There’s a lot of evidence to support eating olive oil for heart health. For example, findings from one study suggest that eating about half a tablespoon of olive oil each day is associated with a significantly lower risk of heart disease.

Choosing between butter and olive oil

While butter isn’t the greatest for your health, it doesn’t need to be completely off the table. When part of an otherwise nutritious diet, using butter sparingly can be a reasonable choice to add flavor to your foods. “Food isn’t just for nutrition — it’s also taste, texture, and enjoyment,” Beydoun said. “Butter can make more sense in certain recipes, especially things like cookies or pastries, where using a liquid oil just won’t give the same result.”

But this doesn’t mean you should use butter as the primary fat for your everyday cooking, especially if you have heart health in mind. “For sautéing, roasting, dressings and general use, olive oil or another unsaturated oil makes more sense nutritionally,” Beydoun said.

And if you have a family history of heart disease or have high LDL cholesterol, olive oil and canola oil are a better option than butter, said registered dietitian Amy Goldsmith.

For a better idea of how much butter is OK to consume, keep in mind that the American Heart Association recommends limiting saturated fat intake to 6% of total calories for the day.

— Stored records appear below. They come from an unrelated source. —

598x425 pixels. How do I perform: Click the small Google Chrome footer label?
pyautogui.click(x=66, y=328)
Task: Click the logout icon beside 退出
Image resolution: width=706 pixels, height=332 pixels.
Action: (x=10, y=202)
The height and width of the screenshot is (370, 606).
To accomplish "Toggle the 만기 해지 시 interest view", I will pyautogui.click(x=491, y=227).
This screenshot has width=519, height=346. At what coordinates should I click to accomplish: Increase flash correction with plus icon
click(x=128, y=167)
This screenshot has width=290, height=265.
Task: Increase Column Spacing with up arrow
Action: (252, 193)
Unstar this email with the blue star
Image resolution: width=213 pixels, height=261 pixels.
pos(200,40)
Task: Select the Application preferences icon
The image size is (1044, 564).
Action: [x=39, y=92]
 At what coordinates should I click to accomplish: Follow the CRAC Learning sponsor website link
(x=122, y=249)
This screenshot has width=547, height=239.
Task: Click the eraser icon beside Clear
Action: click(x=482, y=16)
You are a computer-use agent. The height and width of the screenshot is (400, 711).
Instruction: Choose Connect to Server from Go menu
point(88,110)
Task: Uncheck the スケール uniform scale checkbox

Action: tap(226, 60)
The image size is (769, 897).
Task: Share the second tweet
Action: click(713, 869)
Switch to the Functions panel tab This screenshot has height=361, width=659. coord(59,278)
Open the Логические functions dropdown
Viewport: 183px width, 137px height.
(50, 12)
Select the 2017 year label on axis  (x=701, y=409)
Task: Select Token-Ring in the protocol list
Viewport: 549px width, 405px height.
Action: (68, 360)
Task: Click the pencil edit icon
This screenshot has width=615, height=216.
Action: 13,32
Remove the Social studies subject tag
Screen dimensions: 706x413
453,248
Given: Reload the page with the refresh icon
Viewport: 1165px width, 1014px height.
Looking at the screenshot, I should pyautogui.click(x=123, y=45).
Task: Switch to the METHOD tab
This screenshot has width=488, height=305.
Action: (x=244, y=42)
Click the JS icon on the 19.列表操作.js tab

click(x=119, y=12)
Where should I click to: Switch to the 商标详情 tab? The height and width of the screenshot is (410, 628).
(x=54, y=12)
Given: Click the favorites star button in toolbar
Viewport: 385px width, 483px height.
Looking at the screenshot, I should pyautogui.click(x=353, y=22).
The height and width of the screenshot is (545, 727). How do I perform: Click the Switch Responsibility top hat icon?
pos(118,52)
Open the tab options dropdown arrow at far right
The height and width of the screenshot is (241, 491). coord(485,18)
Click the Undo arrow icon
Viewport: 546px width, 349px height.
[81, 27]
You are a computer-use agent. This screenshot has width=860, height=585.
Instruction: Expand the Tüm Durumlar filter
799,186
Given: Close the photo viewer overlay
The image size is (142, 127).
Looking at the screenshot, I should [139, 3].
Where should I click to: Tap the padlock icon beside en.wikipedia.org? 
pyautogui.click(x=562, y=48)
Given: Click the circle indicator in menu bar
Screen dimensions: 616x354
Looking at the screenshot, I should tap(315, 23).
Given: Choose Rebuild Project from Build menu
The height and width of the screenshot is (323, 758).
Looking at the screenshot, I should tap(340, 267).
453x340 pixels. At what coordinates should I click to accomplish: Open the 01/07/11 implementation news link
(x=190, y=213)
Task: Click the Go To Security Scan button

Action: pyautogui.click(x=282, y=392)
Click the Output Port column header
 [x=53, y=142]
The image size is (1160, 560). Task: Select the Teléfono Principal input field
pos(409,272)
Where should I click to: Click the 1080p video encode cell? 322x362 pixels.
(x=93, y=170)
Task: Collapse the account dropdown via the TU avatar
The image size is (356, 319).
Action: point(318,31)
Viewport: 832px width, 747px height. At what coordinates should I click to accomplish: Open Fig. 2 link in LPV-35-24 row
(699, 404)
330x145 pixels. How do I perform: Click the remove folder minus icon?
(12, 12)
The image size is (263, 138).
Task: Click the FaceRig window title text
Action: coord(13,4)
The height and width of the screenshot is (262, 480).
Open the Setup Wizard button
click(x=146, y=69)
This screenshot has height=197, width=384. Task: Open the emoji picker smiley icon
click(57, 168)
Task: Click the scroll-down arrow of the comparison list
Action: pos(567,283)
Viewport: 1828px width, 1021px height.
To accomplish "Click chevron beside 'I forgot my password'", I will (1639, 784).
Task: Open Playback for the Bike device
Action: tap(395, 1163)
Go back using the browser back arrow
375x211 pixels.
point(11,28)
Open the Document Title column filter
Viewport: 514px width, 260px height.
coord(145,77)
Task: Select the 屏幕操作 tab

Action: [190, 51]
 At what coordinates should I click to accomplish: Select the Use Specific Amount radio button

“For someone with a 2,000-calorie diet, this is only 13 grams of saturated fat,” Goldsmith said. “Since one teaspoon of butter has 7 grams of saturated fat, it is important that everyone is aware of additional foods they are consuming with saturated fat, as the dose makes the poison.”

When deciding which type of fat to use, Goldsmith suggested considering your portion size and what your entire saturated fat intake for the day will look like. Remember that many other foods also contain saturated fats, including fatty meats, cheese, ice cream and coconut oil. “Once someone understands their intake and health,” Goldsmith said, “they can make a more informed decision.”